### What you are asked to do:
In the entries below, which lines run from the one with "Viewport: 459px width, 459px height." through the one with "You are a computer-use agent. This"? Repeat exactly those, both included, and no pictures.

Records provided START

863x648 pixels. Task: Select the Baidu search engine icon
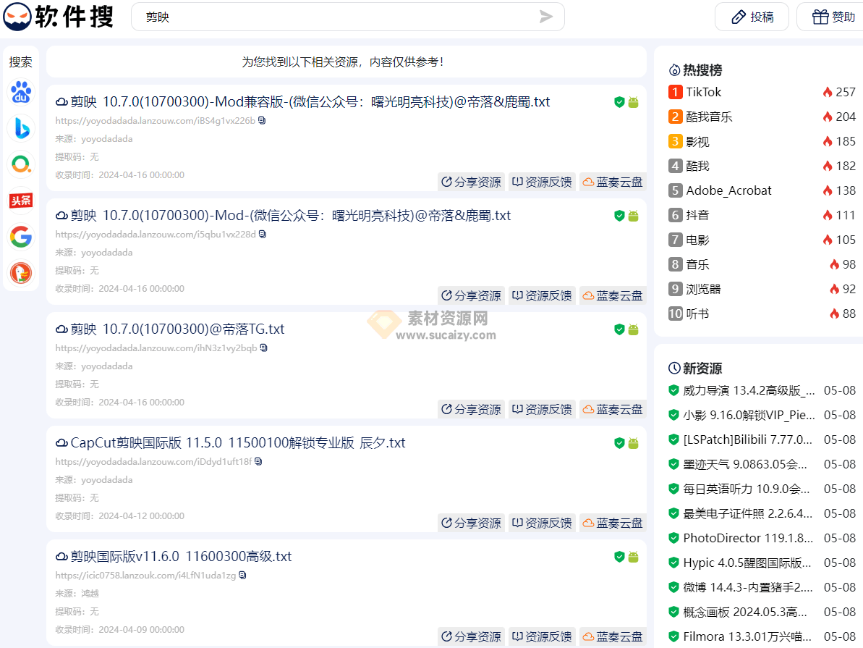(21, 92)
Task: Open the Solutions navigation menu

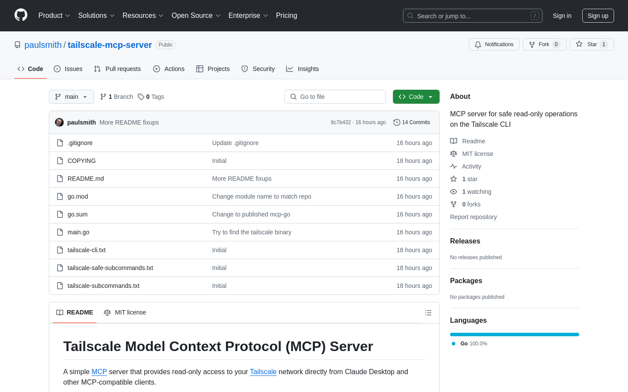Action: point(96,16)
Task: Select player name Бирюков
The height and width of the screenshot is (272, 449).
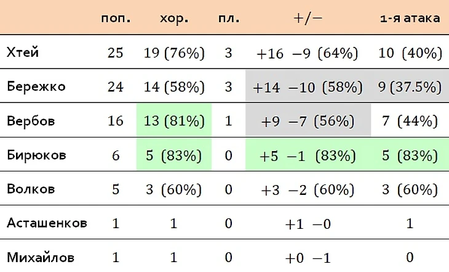Action: click(x=36, y=155)
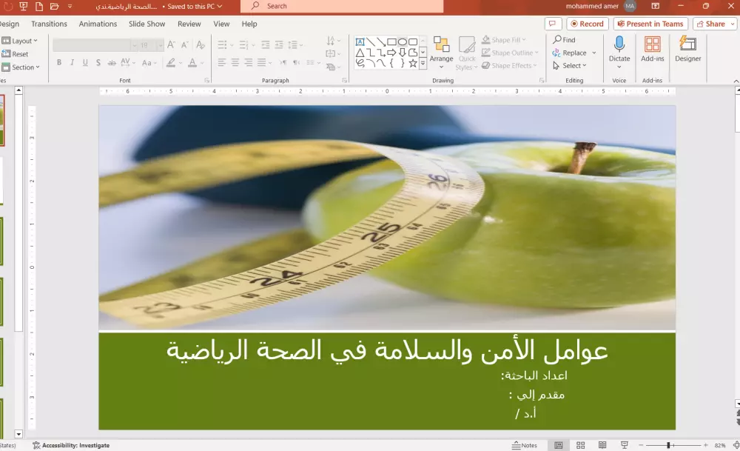Toggle bold formatting in the Font group
The height and width of the screenshot is (451, 740).
pyautogui.click(x=58, y=62)
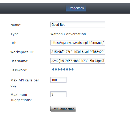Click the Max API calls per day box
Image resolution: width=130 pixels, height=116 pixels.
pos(58,80)
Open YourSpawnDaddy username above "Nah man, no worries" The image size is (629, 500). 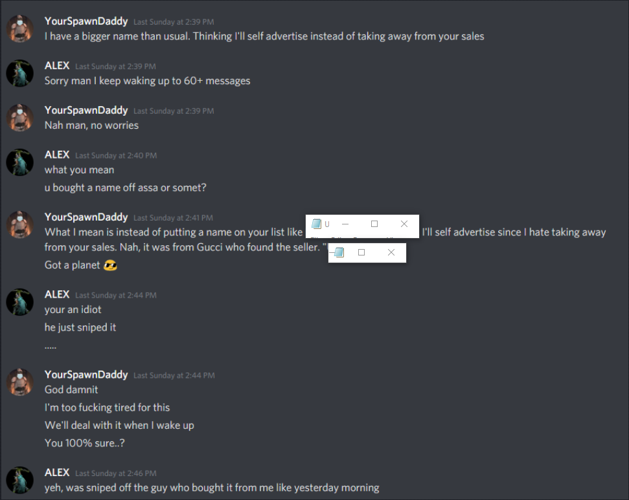[86, 110]
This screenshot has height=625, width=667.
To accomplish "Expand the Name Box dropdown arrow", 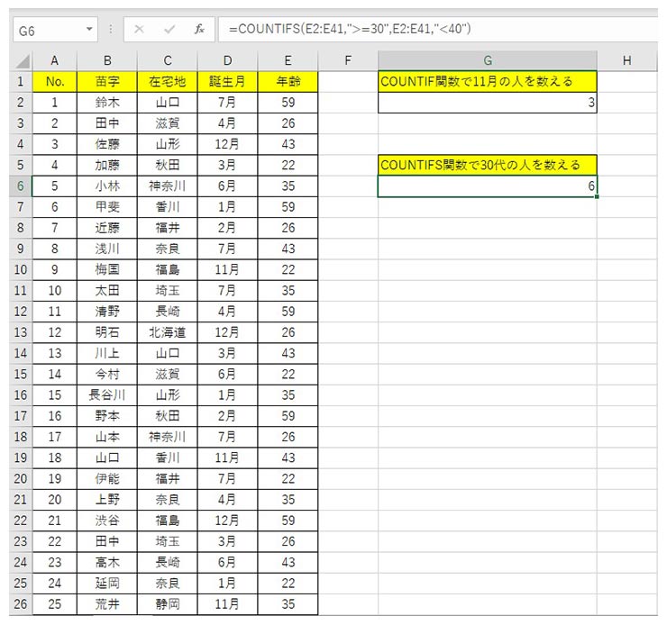I will pos(88,30).
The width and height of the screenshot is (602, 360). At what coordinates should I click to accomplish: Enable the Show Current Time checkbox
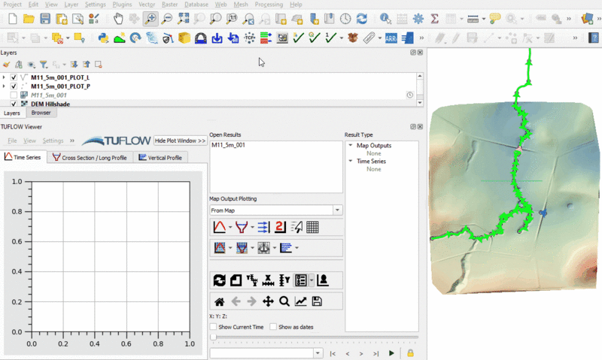(213, 327)
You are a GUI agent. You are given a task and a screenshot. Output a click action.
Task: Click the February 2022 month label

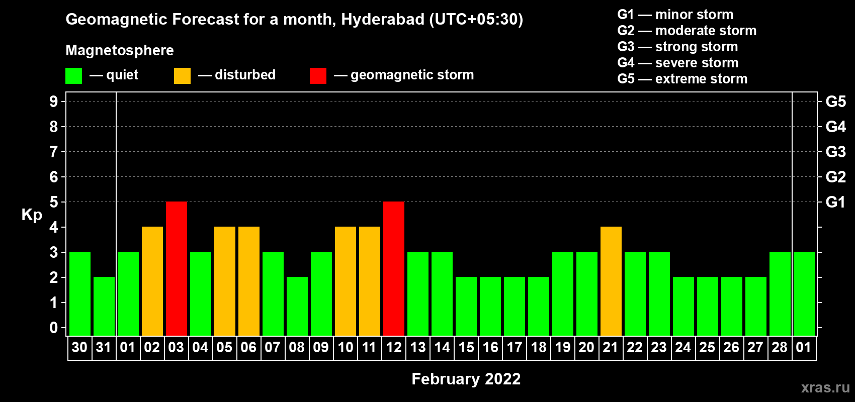point(466,379)
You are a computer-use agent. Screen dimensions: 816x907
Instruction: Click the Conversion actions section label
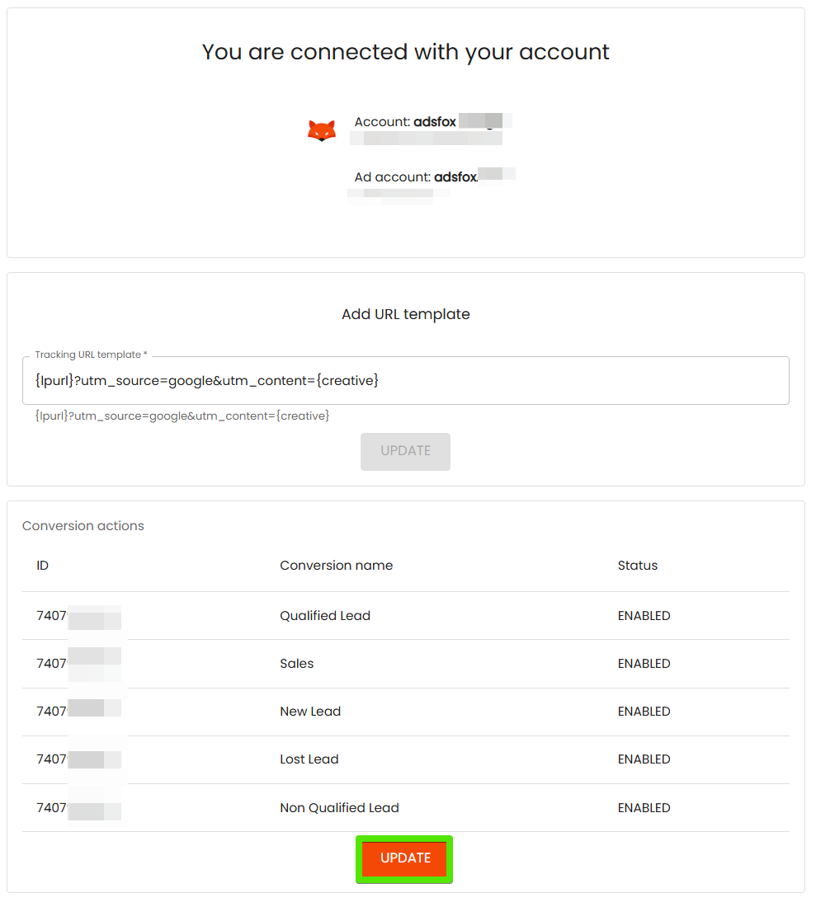click(83, 526)
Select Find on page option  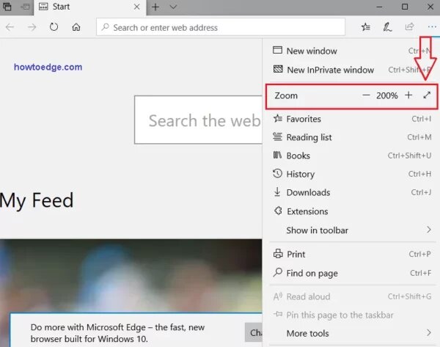(352, 273)
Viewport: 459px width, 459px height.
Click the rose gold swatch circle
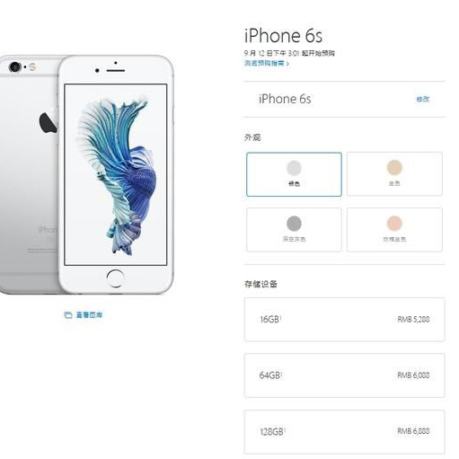click(x=394, y=224)
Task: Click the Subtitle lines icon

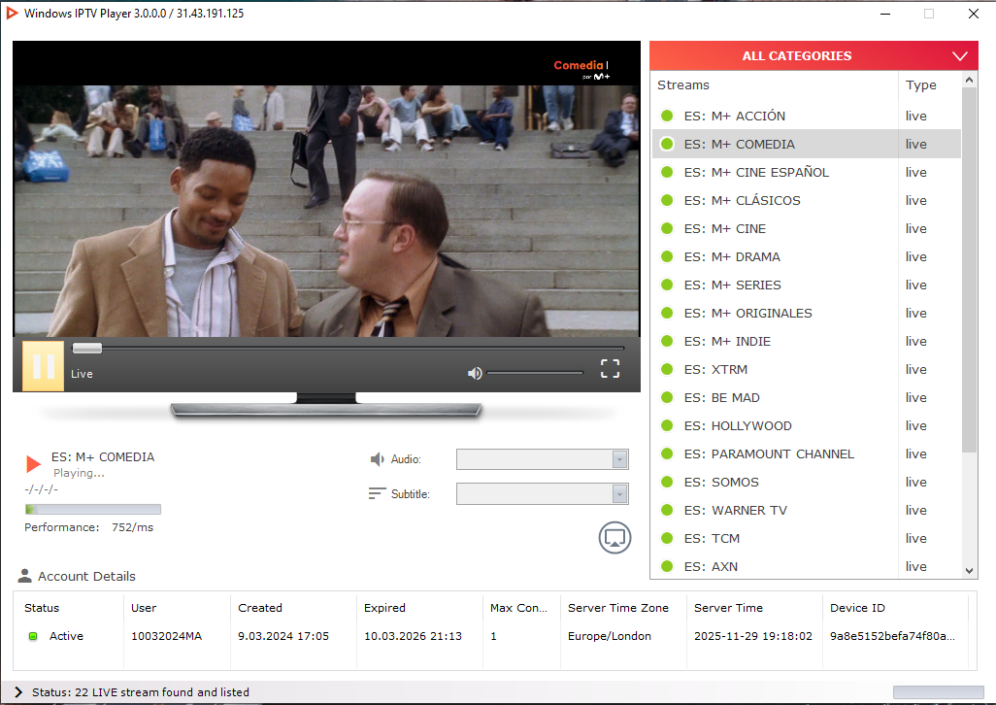Action: [x=377, y=493]
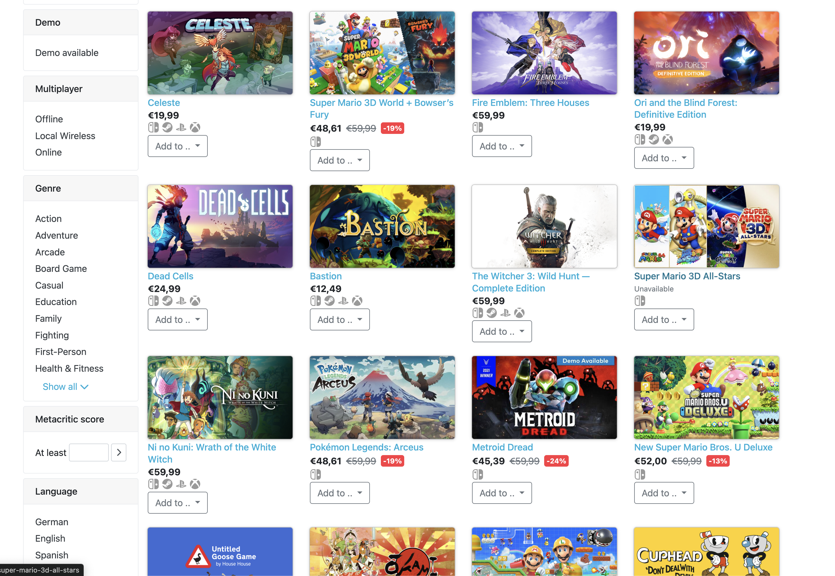Screen dimensions: 835x576
Task: Open the Super Mario 3D All-Stars link
Action: (687, 276)
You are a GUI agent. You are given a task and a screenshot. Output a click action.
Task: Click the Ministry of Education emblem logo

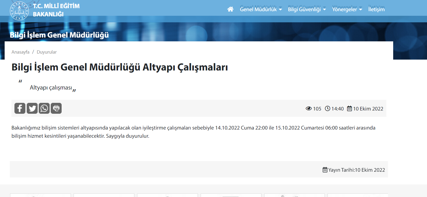pos(19,11)
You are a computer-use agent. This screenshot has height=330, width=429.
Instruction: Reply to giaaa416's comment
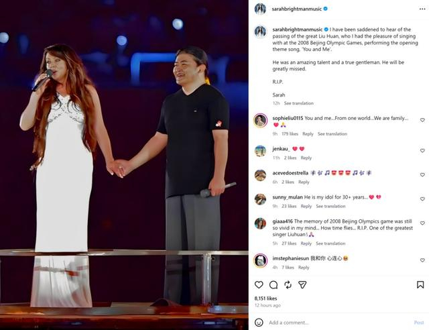click(x=306, y=243)
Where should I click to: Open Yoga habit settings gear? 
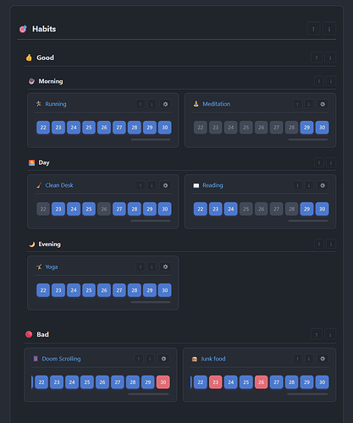(165, 266)
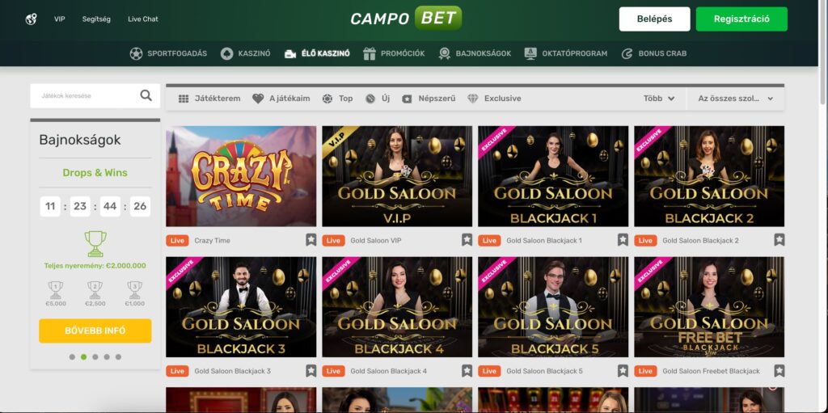The width and height of the screenshot is (828, 413).
Task: Switch to the Népszerű tab
Action: pyautogui.click(x=429, y=99)
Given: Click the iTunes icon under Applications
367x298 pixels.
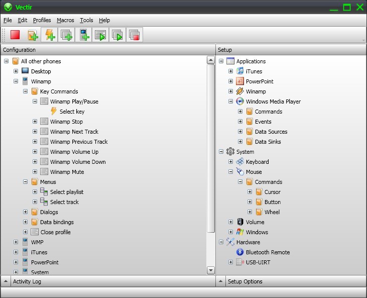Looking at the screenshot, I should click(240, 71).
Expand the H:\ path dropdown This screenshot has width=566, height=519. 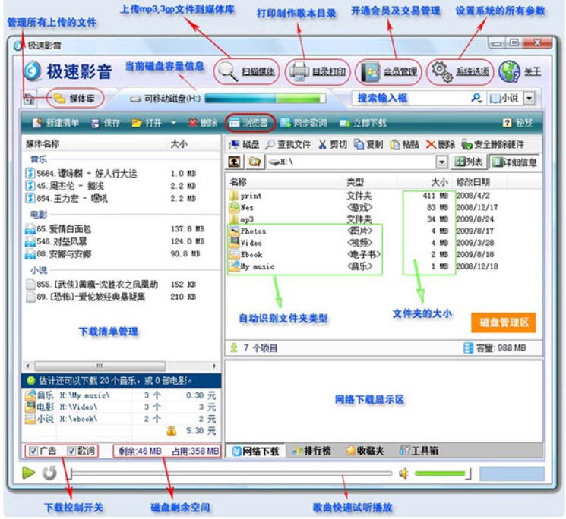pos(441,162)
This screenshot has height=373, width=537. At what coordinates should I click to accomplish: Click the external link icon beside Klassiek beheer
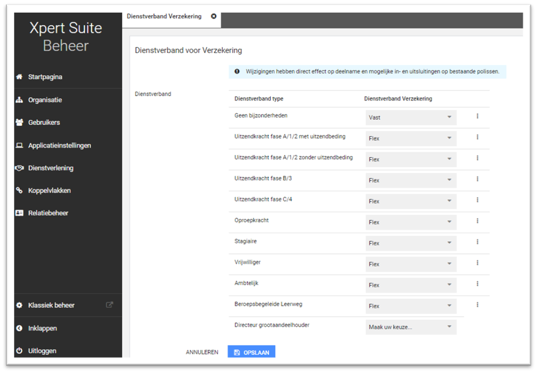(x=109, y=305)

Records provided END

### Solution to this exercise:
Viewport: 459px width, 459px height.
Click the rose gold swatch circle
click(x=394, y=224)
Task: Click the Subtitle lines icon

Action: [x=377, y=493]
Screen dimensions: 835x576
Task: Open the Super Mario 3D All-Stars link
Action: (687, 276)
You are a GUI agent. You are given a task and a screenshot. Output a click action.
Task: Click the Ministry of Education emblem logo

pos(19,11)
You are a computer-use agent. This screenshot has height=330, width=429.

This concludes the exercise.